De un rápido vistazo, Andrei examinó aquel horrible cuerpo hinchado que yacía a sus pies, con una úlcera negra en lugar de nuca. El sol daba un reflejo mate sobre los cartuchos de cobre dispersos por el suelo, Andrei rodeó a Izya, y ya sin ocultarse echó a andar a lo largo de la calle hacia el próximo cuerpo hinchado, junto al que se agachaba el Mudo.

Yacía de espaldas, y aunque su rostro estaba muy ennegrecido e inflamado. Andrei pudo reconocerlo: era uno de los geólogos, el sustituto de Quejada. Ted Kaminski.

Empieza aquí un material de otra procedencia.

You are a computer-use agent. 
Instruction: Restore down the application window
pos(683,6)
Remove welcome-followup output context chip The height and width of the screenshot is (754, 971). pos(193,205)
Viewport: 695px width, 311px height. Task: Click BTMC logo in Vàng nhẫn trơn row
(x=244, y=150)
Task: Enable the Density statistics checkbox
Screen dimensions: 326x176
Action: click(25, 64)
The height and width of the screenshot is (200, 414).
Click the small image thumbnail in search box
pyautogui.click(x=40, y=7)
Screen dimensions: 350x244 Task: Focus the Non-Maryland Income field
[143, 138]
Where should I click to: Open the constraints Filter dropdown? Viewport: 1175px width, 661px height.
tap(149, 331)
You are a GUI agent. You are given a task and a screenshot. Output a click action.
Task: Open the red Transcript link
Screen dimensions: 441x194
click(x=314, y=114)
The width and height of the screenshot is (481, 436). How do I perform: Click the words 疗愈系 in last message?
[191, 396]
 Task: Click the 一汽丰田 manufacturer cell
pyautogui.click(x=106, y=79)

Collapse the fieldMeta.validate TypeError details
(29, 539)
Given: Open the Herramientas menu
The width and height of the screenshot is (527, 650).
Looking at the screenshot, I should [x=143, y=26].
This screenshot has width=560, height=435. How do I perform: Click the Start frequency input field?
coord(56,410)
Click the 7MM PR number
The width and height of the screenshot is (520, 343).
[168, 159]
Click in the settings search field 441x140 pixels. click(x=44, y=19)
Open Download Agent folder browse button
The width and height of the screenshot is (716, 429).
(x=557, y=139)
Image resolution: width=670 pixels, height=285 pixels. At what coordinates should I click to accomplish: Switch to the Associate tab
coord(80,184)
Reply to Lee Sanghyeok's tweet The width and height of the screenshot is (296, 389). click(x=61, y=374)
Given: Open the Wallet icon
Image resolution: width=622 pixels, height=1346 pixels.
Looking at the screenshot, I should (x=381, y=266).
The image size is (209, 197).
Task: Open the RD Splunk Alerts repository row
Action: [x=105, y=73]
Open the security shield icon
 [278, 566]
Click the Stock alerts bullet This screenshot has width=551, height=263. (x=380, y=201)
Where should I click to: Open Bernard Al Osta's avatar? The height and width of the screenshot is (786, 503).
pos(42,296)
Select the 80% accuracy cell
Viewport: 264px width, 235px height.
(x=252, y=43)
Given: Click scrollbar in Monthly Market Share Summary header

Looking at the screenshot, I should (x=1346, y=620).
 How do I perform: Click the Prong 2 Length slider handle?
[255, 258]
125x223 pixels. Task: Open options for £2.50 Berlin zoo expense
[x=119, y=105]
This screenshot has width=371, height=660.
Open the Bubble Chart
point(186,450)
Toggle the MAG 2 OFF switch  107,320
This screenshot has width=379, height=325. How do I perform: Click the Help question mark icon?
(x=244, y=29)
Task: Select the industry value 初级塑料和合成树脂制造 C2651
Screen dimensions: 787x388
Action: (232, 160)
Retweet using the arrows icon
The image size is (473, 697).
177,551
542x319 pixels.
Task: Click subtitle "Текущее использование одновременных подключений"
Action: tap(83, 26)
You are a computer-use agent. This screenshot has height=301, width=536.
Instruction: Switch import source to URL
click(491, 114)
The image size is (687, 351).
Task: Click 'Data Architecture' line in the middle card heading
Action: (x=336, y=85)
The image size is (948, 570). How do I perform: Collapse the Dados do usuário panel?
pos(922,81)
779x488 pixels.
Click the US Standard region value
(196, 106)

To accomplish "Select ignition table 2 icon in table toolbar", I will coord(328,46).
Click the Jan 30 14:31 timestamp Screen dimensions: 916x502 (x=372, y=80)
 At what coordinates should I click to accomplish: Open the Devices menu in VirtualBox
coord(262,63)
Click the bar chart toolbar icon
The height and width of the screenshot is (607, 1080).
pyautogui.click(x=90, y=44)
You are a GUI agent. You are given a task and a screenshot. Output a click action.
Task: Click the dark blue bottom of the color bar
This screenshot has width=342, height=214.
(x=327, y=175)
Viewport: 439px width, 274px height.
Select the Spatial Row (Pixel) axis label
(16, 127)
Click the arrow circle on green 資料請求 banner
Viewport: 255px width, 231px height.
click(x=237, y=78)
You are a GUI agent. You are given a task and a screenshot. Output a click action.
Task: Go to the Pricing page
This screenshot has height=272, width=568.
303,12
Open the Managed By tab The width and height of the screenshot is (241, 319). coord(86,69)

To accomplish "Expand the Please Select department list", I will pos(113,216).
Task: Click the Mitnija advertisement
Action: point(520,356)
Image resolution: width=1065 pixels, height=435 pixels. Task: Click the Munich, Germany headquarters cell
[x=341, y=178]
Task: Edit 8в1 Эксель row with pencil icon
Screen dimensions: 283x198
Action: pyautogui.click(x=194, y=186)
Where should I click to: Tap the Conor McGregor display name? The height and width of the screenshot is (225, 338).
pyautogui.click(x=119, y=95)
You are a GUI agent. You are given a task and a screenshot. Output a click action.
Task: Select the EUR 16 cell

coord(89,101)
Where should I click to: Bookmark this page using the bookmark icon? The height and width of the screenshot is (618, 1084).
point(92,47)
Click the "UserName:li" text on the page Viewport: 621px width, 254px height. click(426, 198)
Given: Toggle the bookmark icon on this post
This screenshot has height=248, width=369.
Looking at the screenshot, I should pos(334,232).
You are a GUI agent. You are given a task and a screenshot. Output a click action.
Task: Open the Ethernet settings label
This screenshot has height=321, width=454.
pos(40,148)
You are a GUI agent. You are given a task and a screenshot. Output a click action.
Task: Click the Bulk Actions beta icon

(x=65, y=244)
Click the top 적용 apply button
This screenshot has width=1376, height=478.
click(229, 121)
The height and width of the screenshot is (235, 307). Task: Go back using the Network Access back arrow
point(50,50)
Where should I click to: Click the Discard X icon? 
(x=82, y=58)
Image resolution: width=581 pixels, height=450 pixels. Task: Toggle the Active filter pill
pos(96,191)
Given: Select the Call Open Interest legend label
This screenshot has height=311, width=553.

Lo más horrible era que sólo llevaba los calzoncillos y una chaqueta enguatada de algodón, como las de los choferes. Al parecer, le habían disparado por la espalda y la ráfaga lo había atravesado: por delante, la chaqueta mostraba una serie de agujeros de los que salían jirones de guata gris. A unos cinco pasos yacía un fusil automático sin cargador.

El Mudo tocó el hombro de Andrei y señaló hacia delante. Allí, al lado derecho de la calle, recostado en la pared, yacía otro cadáver. Se parecía a Permiak. Lo habían alcanzado, al parecer, en el centro de la calle, allí se veía aún sobre los adoquines una mancha negra reseca.

Se había arrastrado hasta la pared, dejando un espeso rastro negro y allí había muerto, con la cabeza torcida y abrazándose con todas sus fuerzas el vientre, destrozado por las balas.

Se habían matado entre sí, presa de un ataque incontenible de ferocidad, como carniceros enloquecidos, como tarántulas enfurecidas, como ratas a las que el hambre les había hecho perder la cabeza. Como seres humanos.

Atravesado en el medio de un callejón sin pavimentar, vecino al campamento, sobre un montón de excrementos, yacía Tevosian. Había corrido en pos del tractor que se dirigió por aquel callejón en dirección al precipicio, levantando la tierra endurecida con sus orugas. Tevosian había corrido en pos del tractor desde el campamento mismo, disparando sobre la marcha, y desde el tractor respondieron a sus disparos, y en esa misma esquina, donde aquella noche se erguía la estatua con la jeta de sapo, le habían dado y él quedó allí, mostrando sus dientes amarillentos, enfundado en su guerrera militar manchada de polvo, excrementos y sangre. Pero antes de morir, o quizá después, él también había hecho blanco: a medio camino del precipicio, con los dedos clavados en la tierra levantada por las orugas, se veía la mole del sargento Fogel. Más adelante el tractor había continuado sin él hasta el precipicio mismo, y después había caído al abismo.

El remolque terminaba lentamente de arder en el campamento. Unas llamitas color naranja corrían por los bidones ennegrecidos por el calor, abollados y llenos de agujeros de bala, y borbotones de humo negro se elevaban lentamente hacia un cielo mate. Del montón carbonizado sobre el remolque sobresalían las piernas de alguien, y de allí brotaba aquel mismo olor apetitoso que entonces daba náuseas.

El cadáver desnudo de Roulier colgaba de la ventana de los cartógrafos. Sus largos brazos peludos casi rozaban la acera, donde yacía un fusil automático. Toda la pared alrededor de la ventana estaba destrozada por las balas, y al otro lado de la calle, abatidos por la misma ráfaga, yacían uno sobre otro Vasilenko y Palotti. Junto a ellos no se veía ningún arma, y el rostro reseco de Vasilenko conservaba una expresión de susto y asombro total.